Reda et Sébastien peuvent finalement rentrer chez eux vendredi minuit. Ils sont de retour sur le pont le dimanche pour assurer le soutien technique d’Agnès Coudurier pendant la couverture de la « marche républicaine » historique dans la capitale.
Quatre heures debout sur l'abribus
« Je viens de trouver un spot, en équilibre sur une balustrade », raconte Agnès. « Mais les gars ont eu peur que je tombe et que je me blesse. Alors ils me hissent sur le sommet d’un abribus.
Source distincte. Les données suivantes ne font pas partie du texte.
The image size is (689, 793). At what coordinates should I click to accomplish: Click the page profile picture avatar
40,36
Je reste perchée là-haut pendant quatre heures, à filmer la manif en live pendant que les techniciens m’apportent régulièrement des cafés ».
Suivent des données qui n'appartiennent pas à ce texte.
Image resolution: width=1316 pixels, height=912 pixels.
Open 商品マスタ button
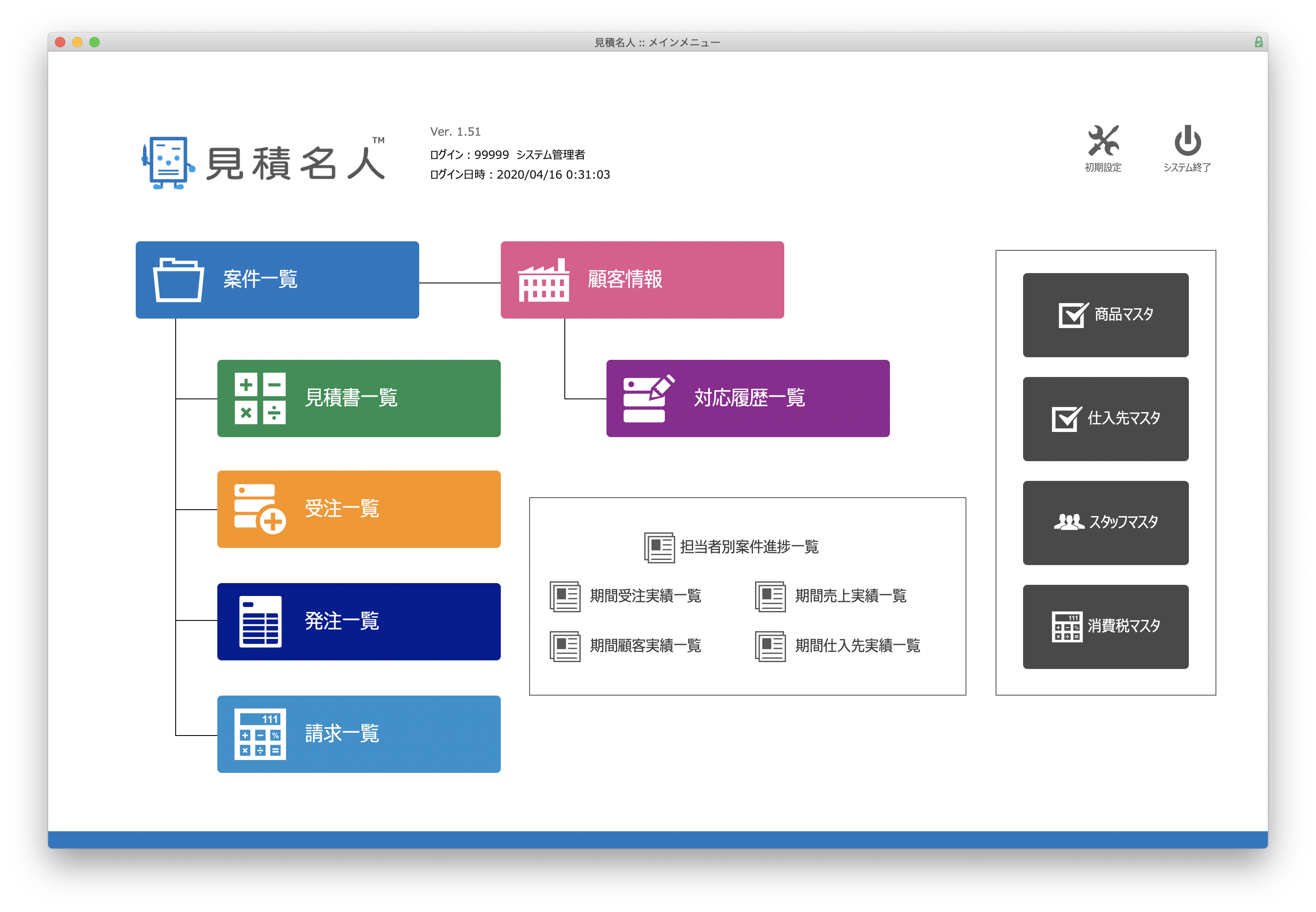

Avec le café qui aide à lutter contre le manque de sommeil, l’énergie électrique est l’autre grand nerf de la guerre d’une couverture journalistique de cette ampleur. Caméras et téléphones portables doivent à tout prix être maintenus en permanence en état de marche.
« Le soir de l’attaque contre Charlie Hebdo, j’étais en train de filmer depuis l’intérieur du périmètre de sécurité et j’étais sur le point de tomber en panne de batterie », se souvient Agnès Coudurier. « Je savais que si je partais m’approvisionner de l’autre côté du cordon de sécurité, jamais on ne me laisserait revenir. C’est alors que j’ai entendu Yves Tassel qui négociait avec la police. Je ne sais pas comment il a fait, mais il a réussi à les convaincre de le laisser me rejoindre avec une batterie chargée ».
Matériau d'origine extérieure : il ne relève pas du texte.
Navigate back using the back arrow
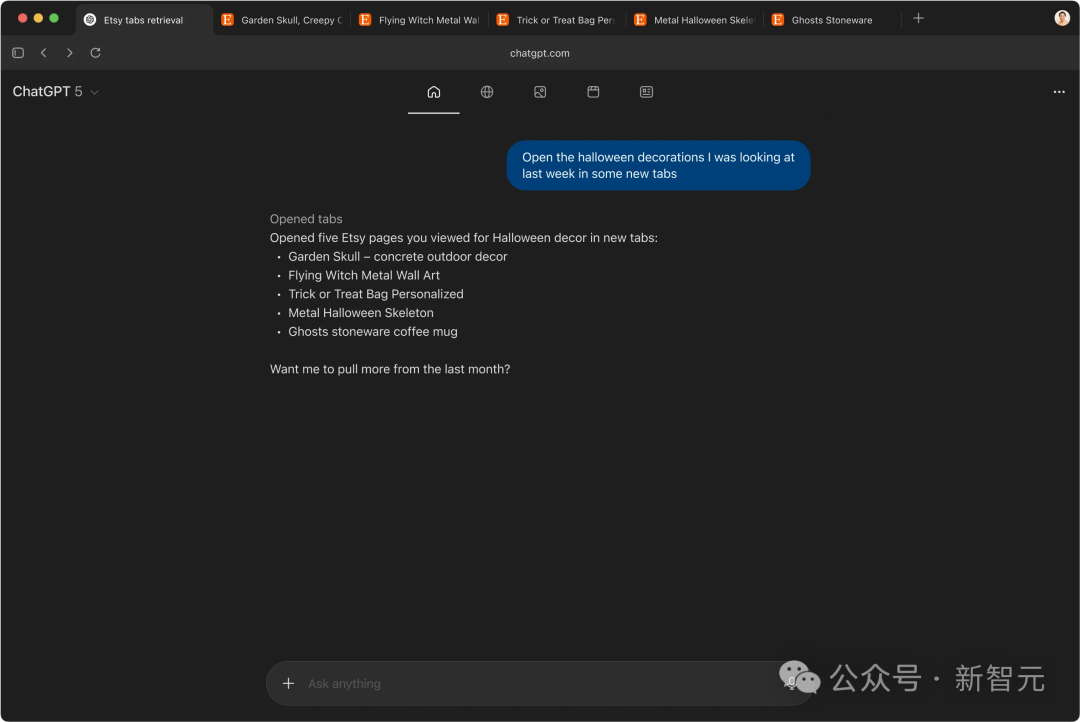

« Yves, c’est vraiment l’homme providentiel. Je l’appelle mon couteau suisse, toujours là quand j’ai besoin de lui », continue Agnès. « Mais je n’avais encore jamais vu un tel degré de coopération de la part de toute l’équipe technique. Ils sont toujours d’une aide précieuse, mais c’est la première fois que je les vois en baver autant. A la fin ils étaient complètement crevés mais je pense qu’ils sont contents d’avoir vécu tout ça. On était vraiment tous dans le même bateau ».
Emma Charlton est cheffe du desk anglais à Washington.